§ **PROBLEM REQUIREMENTS**: Once the line with "Task: Open View details for 2020 to 2021" is found in the entries below, print it and each following line exactly, stopping after the line with "step 3 numbered"; print nothing else.

§ **MATERIAL FOR THIS TASK**:
────────

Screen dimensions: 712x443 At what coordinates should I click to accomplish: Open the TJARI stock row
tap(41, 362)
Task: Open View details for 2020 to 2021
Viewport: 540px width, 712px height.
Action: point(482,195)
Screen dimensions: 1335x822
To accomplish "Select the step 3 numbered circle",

────────

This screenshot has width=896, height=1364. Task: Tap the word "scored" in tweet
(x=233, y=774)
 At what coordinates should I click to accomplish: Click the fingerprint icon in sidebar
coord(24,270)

────────

§ **WRITTEN ANSWER**:
Task: Open View details for 2020 to 2021
Viewport: 540px width, 712px height.
Action: point(482,195)
Screen dimensions: 1335x822
To accomplish "Select the step 3 numbered circle",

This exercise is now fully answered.